Research Paper Volume 12, Issue 21 pp 21518—21543
Oncostatin M expression and TP53 mutation status regulate tumor-infiltration of immune cells and survival outcomes in cholangiocarcinoma
- 1 Department of Pancreatico-Biliary Surgery, The First Affiliated Hospital, Sun Yat-Sen University, Guangzhou 510080, Guangdong Province, China
- 2 Department of Urology, Tianjin Medical University General Hospital, Tianjin 300052, China
Received: May 25, 2020 Accepted: August 1, 2020 Published: November 7, 2020https://doi.org/10.18632/aging.103936
How to Cite
Copyright © 2020 Liu et al. This is an open-access article distributed under the terms of the Creative Commons Attribution (CC BY) 3.0 License, which permits unrestricted use, distribution, and reproduction in any medium, provided the original work is properly cited.

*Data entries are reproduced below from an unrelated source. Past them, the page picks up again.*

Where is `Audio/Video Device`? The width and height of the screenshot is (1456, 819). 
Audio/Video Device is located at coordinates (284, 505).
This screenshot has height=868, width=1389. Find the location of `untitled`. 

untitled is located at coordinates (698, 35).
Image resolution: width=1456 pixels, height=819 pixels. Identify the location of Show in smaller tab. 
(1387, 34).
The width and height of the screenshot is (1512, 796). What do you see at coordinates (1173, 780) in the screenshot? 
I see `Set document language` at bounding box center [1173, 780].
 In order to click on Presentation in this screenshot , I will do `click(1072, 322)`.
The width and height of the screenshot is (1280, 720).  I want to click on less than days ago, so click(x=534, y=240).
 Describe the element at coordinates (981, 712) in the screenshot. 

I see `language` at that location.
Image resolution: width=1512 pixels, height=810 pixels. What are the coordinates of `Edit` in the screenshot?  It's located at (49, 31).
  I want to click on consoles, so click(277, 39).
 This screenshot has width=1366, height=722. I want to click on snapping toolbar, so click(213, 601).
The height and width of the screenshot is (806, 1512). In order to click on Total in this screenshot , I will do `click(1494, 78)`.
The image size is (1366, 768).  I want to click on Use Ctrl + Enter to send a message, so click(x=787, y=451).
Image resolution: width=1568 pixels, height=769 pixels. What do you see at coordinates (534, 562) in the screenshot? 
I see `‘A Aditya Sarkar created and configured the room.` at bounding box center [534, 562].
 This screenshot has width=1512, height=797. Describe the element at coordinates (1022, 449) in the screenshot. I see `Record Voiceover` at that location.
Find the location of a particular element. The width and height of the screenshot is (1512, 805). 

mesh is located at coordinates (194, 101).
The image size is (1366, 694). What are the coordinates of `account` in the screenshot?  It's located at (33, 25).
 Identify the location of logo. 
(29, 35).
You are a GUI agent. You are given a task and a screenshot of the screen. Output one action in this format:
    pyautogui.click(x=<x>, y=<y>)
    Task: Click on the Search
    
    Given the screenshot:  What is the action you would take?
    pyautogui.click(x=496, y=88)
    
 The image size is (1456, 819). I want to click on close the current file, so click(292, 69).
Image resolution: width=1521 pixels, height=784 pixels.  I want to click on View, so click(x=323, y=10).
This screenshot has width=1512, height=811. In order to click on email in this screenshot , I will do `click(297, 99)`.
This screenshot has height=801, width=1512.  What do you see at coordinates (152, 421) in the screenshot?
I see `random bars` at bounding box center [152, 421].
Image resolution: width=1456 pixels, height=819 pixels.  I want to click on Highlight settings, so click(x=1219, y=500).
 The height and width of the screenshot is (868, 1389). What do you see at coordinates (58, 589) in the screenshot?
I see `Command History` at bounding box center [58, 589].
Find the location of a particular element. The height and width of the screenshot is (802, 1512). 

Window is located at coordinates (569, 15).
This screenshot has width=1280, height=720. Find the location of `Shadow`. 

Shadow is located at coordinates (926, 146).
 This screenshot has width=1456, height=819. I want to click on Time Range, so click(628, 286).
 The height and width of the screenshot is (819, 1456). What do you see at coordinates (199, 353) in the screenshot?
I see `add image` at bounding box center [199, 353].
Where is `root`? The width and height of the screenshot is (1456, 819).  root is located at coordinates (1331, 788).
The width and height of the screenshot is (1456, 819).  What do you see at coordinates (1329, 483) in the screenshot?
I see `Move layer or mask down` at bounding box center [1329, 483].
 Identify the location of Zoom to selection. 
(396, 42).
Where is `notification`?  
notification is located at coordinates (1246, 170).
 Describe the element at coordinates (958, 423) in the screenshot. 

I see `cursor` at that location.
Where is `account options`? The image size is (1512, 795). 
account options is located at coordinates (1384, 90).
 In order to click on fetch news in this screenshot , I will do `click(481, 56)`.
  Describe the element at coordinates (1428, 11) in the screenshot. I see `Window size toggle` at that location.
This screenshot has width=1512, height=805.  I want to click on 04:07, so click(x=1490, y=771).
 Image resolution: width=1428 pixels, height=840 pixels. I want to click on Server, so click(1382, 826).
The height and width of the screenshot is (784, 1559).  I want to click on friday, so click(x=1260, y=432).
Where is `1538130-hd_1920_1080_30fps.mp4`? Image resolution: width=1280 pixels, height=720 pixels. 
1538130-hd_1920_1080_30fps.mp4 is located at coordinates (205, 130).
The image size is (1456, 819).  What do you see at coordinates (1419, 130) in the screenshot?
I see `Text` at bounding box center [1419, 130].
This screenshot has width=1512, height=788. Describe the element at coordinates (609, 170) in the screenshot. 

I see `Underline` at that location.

In this study, we used bioinformatics tools to analyze transcriptome data from cholangiocarcinoma (CCA) patients in multiple datasets (Sun Yat-sen University, TCGA and GSE32225 cohorts) to identify mechanisms that regulate tumor infiltration by immune cells and survival outcomes. We identified 96 differentially expressed genes (DEGs), including 13 upregulated and 83 downregulated genes, in CCA tissues as regulatory T cells were significantly higher and the proportions of activated natural killer cells and monocytes were significantly lower in CCA tissues than the precancerous tissues. The survival outcomes of CCA patients were associated with the TP53 gene mutation status, levels of Oncostatin M (OSM) expression, and the proportions of tumor-infiltrating immune cell types, including dendritic cells, monocytes, and T follicular helper cells. Functional enrichment analysis of the DEGs in the high OSM-expressing CCA tissues showed that pathways related to tumor progression and immune response were significantly upregulated. Our study demonstrates that OSM expression and TP53 mutation status regulate the tumor infiltration by immune cells and survival outcomes in CCA. OSM is thus a potential prognostic biomarker and therapeutic target in cholangiocarcinoma.